The Long Letting Go

One of the hospital chaplains stopped by yesterday to say hello.  In talking with him he mentioned to me that there were several patients here who were in somewhat similar situations as me, though not exactly the same, and some who are pregnant with twins where one has already passed away.  This morning there was a lot of activity around here and while patient confidentiality is absolutely observed, I could tell that there were emergency type deliveries and perhaps it is that some of the mommas have already delivered their precious babies and are having to say goodbye today.  Please keep them in your prayers.

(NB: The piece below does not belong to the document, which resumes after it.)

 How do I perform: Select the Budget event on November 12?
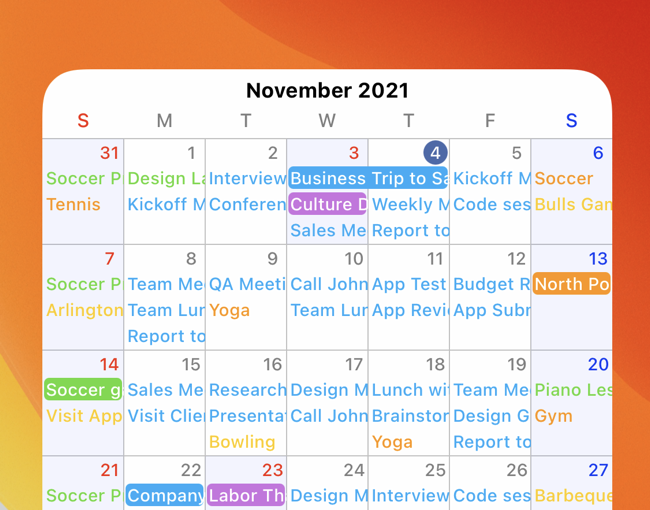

The chaplain, for reasons I now understand, told me about an article in the Minneapolis Star Tribune that he read.  He said the article was written by a dad sending his boy off to college for the first time.  I thought it was neat that he mentioned this article, albeit likely irrelevant to me, because one of my best friends from high school, I call her Jem, was here the other day and she is sending her son off to college for the first time on Friday.  She is very sad!  So I thought it was fitting and I’d find the article and send it to her.

Here is the link to the article:  http://www.startribune.com/opinion/commentaries/220271181.html

As I told Pat, my sometimes chatting buddy at work who is a wonderful father (and spectacular runner by the way-such an inspiration!) and who is himself taking his only son to college for the first time next week as well as taking his daughter back to college, “I wanted to feel sorry for myself when I first started reading the article, thinking about how Laurencia will never even go to Kindergarten, much less college.”

But then, while I was reading, somewhere in the middle of the commentary, the dad writes, “I have the worst of it. I know something he doesn’t — not quite a secret, but incomprehensible to the young. He is experiencing the adjustments that come with beginnings. His life is starting for real. I have begun the long letting go.

Put another way: He has a wonderful future in which my part naturally diminishes. I have no possible future that is better without him close.”

And all I could think about was how absolutely true this is for our Laurencia, though she isn’t going to college, she is going somewhere else, somewhere grand.  Her eternal life, when she must leave us, will be starting for real. And we, even today, this week, have to begin the long letting go.  I’m not sure the letting go will ever end for us.  And while Laurencia has a wonderful future in which our part naturally and physically diminishes, no matter how much I understand or can try to, that she will be basking in glory, I will always have wanted to hold my baby close for many more moments, here on earth.